Recently we’ve seen a series of startups arise hoping to make robocars with just computer vision, along with radar. That includes recently unstealthed AutoX, the off-again, on-again efforts of comma.ai and at the non-startup end, the dedication of Tesla to not use LIDAR because it wants to sell cars today, before LIDARs can be bought at automotive quantities and prices.
Their optimism is based on the huge progress being made in the use of machine learning, most notably convolutional neural networks, at solving the problems of computer vision. Milestones are dropping quickly in AI and particularly pattern matching and computer vision. (The CNNs can also be applied to radar and LIDAR data.)
There are reasons pushing some teams this way. First of all, the big boys, including Google, already have made tons of progress with LIDAR. There right niche for a startup can be the place that the big boys are ignoring. It might not work, but if it does, the payoff is huge. I fully understand the VCs investing in companies of this sort, that’s how VCs work. There is also the cost, and for Tesla and some others, the non-availability of LIDAR. The highest capability LIDARs today come from Velodyne, but they are expensive and in short supply — they can’t make them to keep up with the demand just from research teams!
Note, for more detailed analysis on this, read my article on cameras vs. lasers.
For the three key technologies, these trends seem assured:
- LIDAR will improve price/performance, eventually costing just hundreds of dollars for high resolution units, and less for low-res units.
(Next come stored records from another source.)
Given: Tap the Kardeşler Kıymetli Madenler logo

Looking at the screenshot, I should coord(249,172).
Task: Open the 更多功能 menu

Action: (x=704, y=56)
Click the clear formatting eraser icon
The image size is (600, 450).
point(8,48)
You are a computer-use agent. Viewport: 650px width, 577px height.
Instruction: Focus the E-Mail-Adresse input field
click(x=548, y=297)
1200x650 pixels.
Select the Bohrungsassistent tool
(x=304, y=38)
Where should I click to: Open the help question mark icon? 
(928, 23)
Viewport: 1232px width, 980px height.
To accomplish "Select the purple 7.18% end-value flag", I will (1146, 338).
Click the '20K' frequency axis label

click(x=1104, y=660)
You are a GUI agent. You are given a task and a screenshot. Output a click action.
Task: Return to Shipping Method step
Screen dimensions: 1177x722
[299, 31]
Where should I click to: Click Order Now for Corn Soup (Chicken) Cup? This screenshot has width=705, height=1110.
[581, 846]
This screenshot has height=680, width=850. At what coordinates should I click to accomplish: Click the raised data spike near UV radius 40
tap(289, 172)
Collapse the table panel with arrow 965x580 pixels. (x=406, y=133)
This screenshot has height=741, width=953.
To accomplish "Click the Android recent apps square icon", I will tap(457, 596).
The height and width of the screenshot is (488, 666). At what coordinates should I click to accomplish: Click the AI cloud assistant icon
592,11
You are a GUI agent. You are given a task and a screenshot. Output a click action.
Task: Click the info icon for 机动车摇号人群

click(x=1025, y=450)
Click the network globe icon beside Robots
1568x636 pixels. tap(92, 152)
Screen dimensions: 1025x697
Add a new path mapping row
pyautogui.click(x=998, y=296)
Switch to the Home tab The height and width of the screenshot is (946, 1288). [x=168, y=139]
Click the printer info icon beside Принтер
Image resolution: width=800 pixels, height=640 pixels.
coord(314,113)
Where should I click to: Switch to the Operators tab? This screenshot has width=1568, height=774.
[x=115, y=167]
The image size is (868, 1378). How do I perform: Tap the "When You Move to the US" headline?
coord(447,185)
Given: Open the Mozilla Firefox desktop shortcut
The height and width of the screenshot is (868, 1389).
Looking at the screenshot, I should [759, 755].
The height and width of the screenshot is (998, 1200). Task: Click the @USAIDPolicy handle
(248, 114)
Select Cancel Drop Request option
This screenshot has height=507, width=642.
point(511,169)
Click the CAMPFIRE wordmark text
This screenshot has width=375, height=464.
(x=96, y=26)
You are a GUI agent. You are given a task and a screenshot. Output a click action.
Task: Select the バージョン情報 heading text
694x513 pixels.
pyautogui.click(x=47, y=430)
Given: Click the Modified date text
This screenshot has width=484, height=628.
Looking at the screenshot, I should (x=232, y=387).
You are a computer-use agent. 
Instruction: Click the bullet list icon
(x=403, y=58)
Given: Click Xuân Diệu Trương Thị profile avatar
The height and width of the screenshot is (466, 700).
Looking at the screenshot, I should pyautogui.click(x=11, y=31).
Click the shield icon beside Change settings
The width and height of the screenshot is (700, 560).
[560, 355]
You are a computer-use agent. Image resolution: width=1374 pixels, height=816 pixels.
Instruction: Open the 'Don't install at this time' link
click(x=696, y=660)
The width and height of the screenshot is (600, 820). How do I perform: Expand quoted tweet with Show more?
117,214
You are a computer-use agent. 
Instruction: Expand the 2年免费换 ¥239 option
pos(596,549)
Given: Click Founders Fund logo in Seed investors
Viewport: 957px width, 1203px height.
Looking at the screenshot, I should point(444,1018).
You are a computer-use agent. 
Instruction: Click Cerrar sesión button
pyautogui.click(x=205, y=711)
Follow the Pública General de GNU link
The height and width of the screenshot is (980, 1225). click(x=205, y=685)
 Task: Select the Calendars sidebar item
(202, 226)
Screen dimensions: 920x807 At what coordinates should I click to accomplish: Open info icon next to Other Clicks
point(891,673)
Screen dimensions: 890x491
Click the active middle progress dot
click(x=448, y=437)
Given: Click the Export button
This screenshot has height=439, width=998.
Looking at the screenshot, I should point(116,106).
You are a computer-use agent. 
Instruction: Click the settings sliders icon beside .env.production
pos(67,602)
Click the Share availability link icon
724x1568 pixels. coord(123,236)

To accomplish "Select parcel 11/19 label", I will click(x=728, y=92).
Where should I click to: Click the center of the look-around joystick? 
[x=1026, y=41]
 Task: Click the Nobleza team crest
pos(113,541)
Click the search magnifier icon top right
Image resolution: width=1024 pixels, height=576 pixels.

- Computer vision will improve until it reaches the needed levels of reliability, and the high-end processors for it will drop in cost and electrical power requirements.
- Radar will drop in cost to tens of dollars, and software to analyse radar returns will improve
In addition, there are some more speculative technologies whose trends are harder to predict, such as long-range LWIR LIDAR, new types of radar, and even a claimed lidar alternative that treats the photons like radio waves.
These trends are very likely. As a result, the likely winner continues to be a combination of all these technologies, and the question becomes which combination.
LIDAR’s problem is that it’s low resolution, medium in range and expensive today. Computer Vision (CV)’s problem is that it’s insufficiently reliable, depends on external lighting and needs expensive computers today. Radar’s problem is super low resolution.
Option one — high-end LIDAR with computer vision assist
High end LIDARs, like the 32 and 64 laser units favoured by the vast majority of teams, are extremely reliable at detecting potential obstacles on the road. They never fail (within their range) to differentiate something on the road from the background. But they often can’t tell you just what it is, especially at a distance. It won’t know a car from a pickup truck, or 2 pedestrians from 3. It won’t read facial expressions or body language. It can read signs but only when they are close. It can’t see colours, such as traffic signals.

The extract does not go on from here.